> [Exercícios propostos]
1 – De acordo com o texto sobre a Rússia, quantos dias durou a passagem por Moscou e São Petersburgo?
2 – Reproduza fielmente o trecho do texto sobre a Rússia que vai de "Primeiramente, há os" a "de abrigos antiatômicos.".
3 – Indique se cada afirmação abaixo está de acordo com o texto sobre a Rússia, respondendo sim ou não e citando literalmente as palavras do texto que justificam a resposta.
(a) Para os saudosistas, o comunismo oferecia mais qualidade em saúde e educação.
(b) O regime comunista foi implantado na Rússia em 1945.
(c) Na Segunda Guerra Mundial, os soviéticos perderam 27 milhões de civis e militares.

Em seis impactantes dias em Moscou e São Petersburgo, convivemos intensamente com professores, guias turísticos e com russos de extratos sociais distintos. Sem o rigor de uma pesquisa científica, buscava compreender o sentimento que os russos têm atualmente em relação ao regime comunista implantado em 1917. Atrevo-me a dividir as opiniões em dois grandes grupos.

Primeiramente, há os saudosistas, para os quais o comunismo oferecia mais qualidade em saúde e educação, bem como maior segurança na aposentadoria. Para esse grupo, não havia desemprego – ainda que, se um engenheiro não tivesse trabalho, que fosse quebrar pedras – e quem não trabalhasse era muito mal visto. O sentimento antinorte-americano é mais forte. Por que os Estados Unidos soltaram duas bombas atômicas no Japão em 1945?, perguntam. Sim, o objetivo principal foi intimidar os soviéticos. E essa é a razão de as estações de metrô serem tão profundas – serviriam de abrigos antiatômicos.

53% da população russa tem ensino superior, o índice mais alto do mundo

Ademais, justificam, foram os soviéticos, com Stalin à frente, que venceram os nazistas na Segunda Guerra Mundial, e não os norte-americanos. Com a perda de 27 milhões de civis e militares, foi uma vitória com muito sangue e heroísmo, pouco reconhecida no Ocidente, queixam-se. E as atrocidades e os 2 milhões de soviéticos mortos pelo regime?, pergunto. E eles respondem com outra pergunta: Quem os contou? Os números são muito menores e as mortes foram essencialmente cometidas por Stálin, que já foi punido, embora tenha sido um grande patriota, afirmam.

> [Linhas de dados]
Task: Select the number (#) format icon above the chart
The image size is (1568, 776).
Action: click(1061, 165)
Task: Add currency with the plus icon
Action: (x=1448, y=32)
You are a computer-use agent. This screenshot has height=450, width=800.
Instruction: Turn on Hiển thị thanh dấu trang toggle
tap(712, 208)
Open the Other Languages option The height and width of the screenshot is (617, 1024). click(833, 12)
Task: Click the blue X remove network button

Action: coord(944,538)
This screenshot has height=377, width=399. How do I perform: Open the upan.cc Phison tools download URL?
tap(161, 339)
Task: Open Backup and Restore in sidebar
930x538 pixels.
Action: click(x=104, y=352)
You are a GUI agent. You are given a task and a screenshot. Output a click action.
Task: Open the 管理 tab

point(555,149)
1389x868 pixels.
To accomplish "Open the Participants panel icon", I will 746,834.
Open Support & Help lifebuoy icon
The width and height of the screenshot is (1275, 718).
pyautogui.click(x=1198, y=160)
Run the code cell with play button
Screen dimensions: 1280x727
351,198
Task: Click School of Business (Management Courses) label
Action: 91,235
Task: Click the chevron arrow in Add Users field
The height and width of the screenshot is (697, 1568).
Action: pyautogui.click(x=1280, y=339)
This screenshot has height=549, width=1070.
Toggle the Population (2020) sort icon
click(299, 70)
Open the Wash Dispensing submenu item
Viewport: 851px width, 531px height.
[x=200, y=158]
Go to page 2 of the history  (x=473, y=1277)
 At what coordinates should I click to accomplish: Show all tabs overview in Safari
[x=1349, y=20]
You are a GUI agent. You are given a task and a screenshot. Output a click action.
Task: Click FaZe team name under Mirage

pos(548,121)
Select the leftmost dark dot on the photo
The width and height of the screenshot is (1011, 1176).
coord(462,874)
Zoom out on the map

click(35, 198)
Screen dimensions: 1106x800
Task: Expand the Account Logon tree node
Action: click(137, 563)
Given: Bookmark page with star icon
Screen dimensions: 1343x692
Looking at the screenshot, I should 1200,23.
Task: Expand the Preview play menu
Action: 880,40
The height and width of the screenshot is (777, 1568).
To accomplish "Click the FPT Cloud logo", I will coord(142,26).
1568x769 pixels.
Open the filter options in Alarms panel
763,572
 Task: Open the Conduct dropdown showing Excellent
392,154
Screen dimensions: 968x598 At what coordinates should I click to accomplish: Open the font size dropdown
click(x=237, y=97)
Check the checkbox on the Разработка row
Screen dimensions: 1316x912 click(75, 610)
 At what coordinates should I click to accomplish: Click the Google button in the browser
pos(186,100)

> [Respostas das tarefas]
1 – Seis dias.

2 –
Primeiramente, há os saudosistas, para os quais o comunismo oferecia mais qualidade em saúde e educação, bem como maior segurança na aposentadoria. Para esse grupo, não havia desemprego – ainda que, se um engenheiro não tivesse trabalho, que fosse quebrar pedras – e quem não trabalhasse era muito mal visto. O sentimento antinorte-americano é mais forte. Por que os Estados Unidos soltaram duas bombas atômicas no Japão em 1945?, perguntam. Sim, o objetivo principal foi intimidar os soviéticos. E essa é a razão de as estações de metrô serem tão profundas – serviriam de abrigos antiatômicos.

3 –
(a) Sim: "para os quais o comunismo oferecia mais qualidade em saúde e educação".
(b) Não: "regime comunista implantado em 1917".
(c) Sim: "Com a perda de 27 milhões de civis e militares".